▶ **WHAT IS BEING ASKED**
Nothing should appear in the answer except the lines from the one with "The height and" through the end of the listing below, transcribed exactly and without pictures.

▶ **GIVEN RECORDS**

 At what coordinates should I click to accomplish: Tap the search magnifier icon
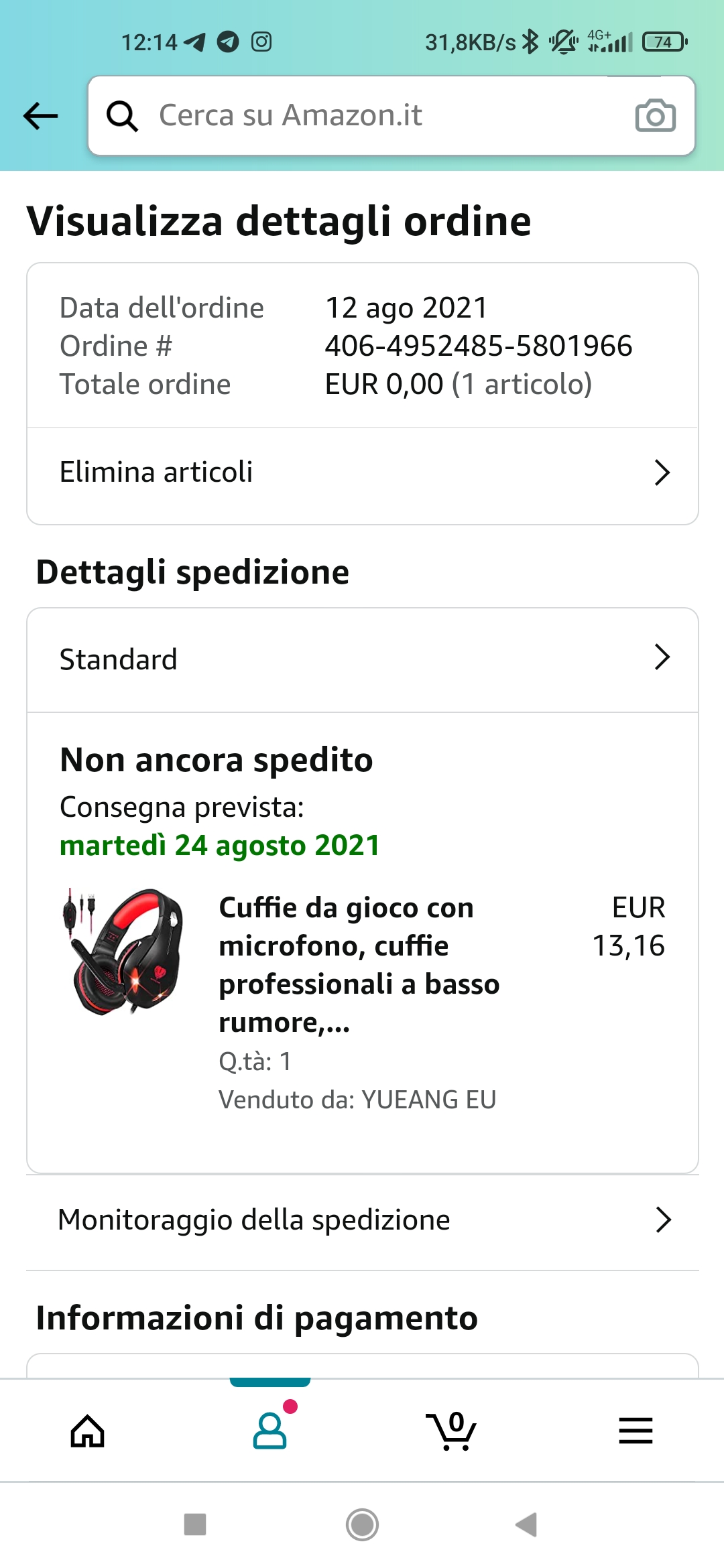123,116
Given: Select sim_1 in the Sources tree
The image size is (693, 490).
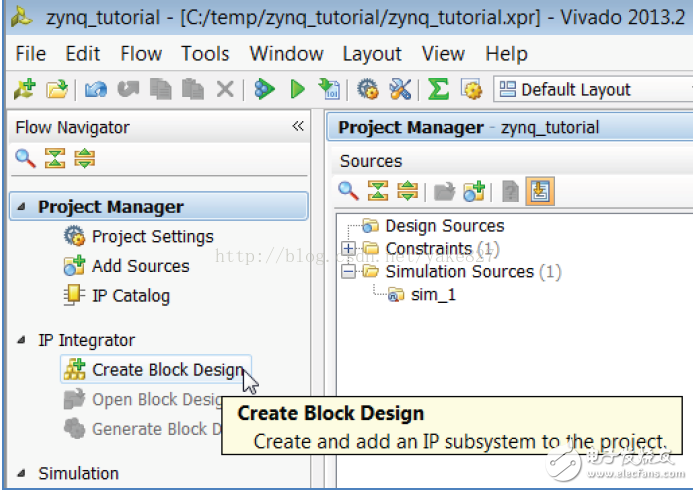Looking at the screenshot, I should click(433, 295).
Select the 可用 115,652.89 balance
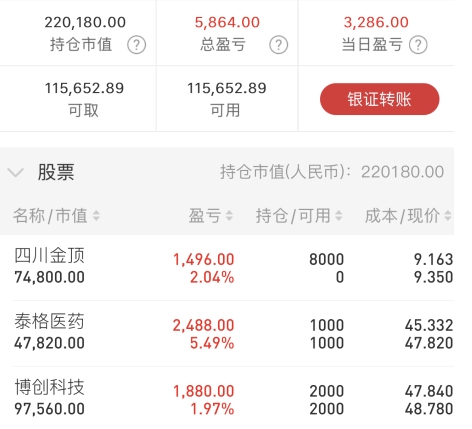 point(227,88)
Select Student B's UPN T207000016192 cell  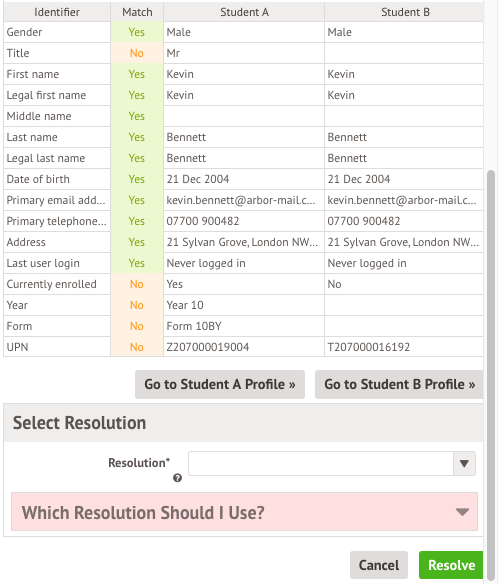pyautogui.click(x=404, y=347)
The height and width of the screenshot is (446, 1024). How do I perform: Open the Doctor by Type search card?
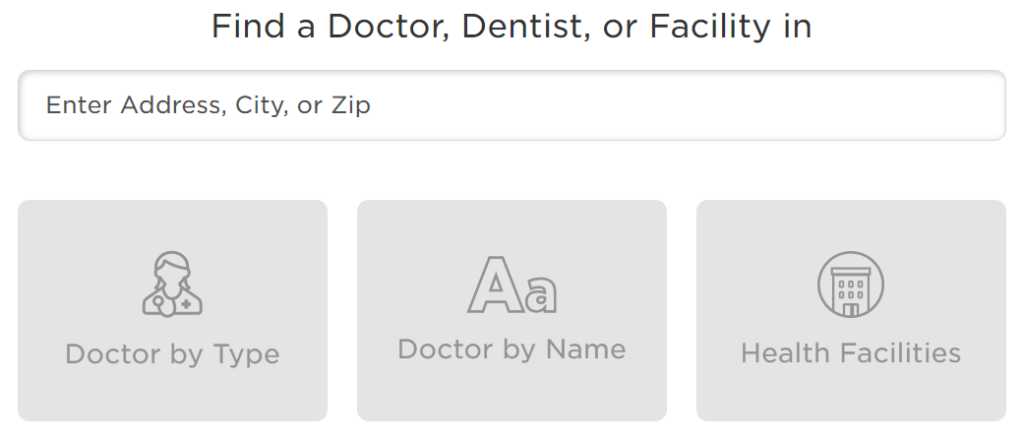(172, 310)

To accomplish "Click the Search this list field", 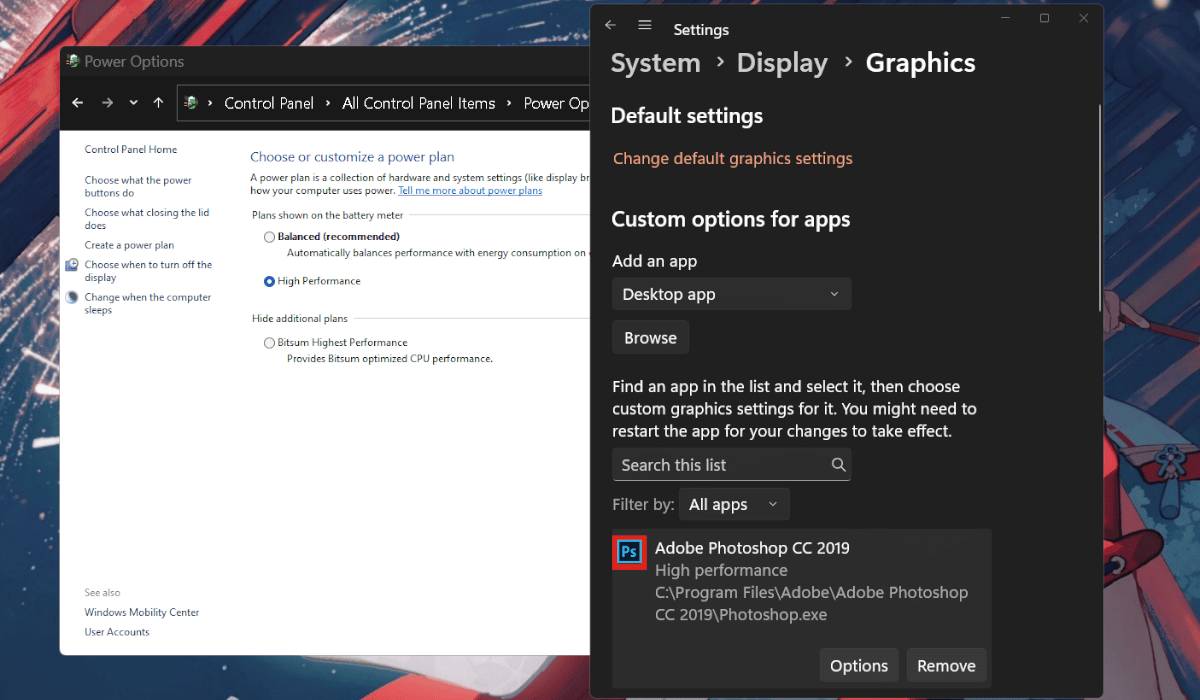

▶ **EXERCISE RESULT**
The height and width of the screenshot is (446, 1024). How do I perform: Open the Doctor by Type search card?
(172, 310)

To accomplish "Click the Search this list field", 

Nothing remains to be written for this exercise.